== Segment start ==
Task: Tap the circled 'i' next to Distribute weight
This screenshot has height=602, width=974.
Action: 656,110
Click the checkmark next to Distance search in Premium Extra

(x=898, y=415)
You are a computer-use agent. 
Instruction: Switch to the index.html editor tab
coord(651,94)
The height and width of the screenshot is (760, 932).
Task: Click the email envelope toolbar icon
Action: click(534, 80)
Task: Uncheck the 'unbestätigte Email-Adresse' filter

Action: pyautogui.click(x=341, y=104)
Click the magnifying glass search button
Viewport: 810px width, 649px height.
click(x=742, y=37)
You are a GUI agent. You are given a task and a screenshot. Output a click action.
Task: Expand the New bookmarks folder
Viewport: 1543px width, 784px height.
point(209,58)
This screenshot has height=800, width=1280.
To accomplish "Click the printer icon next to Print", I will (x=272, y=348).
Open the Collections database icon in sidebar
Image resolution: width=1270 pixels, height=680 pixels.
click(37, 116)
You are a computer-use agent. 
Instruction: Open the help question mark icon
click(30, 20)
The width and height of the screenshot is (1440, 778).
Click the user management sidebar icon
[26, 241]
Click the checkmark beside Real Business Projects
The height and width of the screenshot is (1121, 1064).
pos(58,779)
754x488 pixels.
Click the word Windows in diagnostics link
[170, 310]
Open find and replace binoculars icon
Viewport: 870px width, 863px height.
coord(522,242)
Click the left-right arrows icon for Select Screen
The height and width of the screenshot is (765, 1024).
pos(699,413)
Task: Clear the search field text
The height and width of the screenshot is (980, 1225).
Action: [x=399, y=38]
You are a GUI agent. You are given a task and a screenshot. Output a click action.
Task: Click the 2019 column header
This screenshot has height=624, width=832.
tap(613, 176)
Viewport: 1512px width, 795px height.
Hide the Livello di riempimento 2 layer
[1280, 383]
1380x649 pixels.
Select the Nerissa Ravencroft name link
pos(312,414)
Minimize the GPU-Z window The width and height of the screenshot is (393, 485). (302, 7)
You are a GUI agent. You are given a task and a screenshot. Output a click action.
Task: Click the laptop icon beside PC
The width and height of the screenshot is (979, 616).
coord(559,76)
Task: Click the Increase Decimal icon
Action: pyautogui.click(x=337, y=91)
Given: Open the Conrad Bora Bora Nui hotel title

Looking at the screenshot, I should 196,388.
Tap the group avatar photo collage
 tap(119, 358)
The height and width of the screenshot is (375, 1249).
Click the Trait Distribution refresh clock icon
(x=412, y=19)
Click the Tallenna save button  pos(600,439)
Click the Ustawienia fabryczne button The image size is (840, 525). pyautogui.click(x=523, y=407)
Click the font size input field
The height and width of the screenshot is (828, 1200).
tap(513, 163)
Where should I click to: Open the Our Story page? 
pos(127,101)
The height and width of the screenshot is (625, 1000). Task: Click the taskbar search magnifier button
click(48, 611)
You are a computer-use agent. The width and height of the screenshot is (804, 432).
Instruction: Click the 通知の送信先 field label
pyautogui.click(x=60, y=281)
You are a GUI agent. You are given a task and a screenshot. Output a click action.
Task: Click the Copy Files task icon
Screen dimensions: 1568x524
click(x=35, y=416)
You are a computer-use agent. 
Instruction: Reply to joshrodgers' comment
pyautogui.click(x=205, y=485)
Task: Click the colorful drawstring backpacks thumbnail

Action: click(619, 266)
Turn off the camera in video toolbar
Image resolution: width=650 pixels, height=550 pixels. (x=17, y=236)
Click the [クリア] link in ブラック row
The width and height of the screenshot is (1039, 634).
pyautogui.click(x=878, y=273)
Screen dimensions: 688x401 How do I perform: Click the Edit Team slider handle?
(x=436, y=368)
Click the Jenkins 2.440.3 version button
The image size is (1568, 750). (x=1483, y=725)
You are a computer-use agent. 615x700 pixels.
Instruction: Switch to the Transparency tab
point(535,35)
== Segment end ==
Show every line in the entries where the string "beside" occurs.

◆ Solution
Click the checkmark beside Real Business Projects
Task: Click the laptop icon beside PC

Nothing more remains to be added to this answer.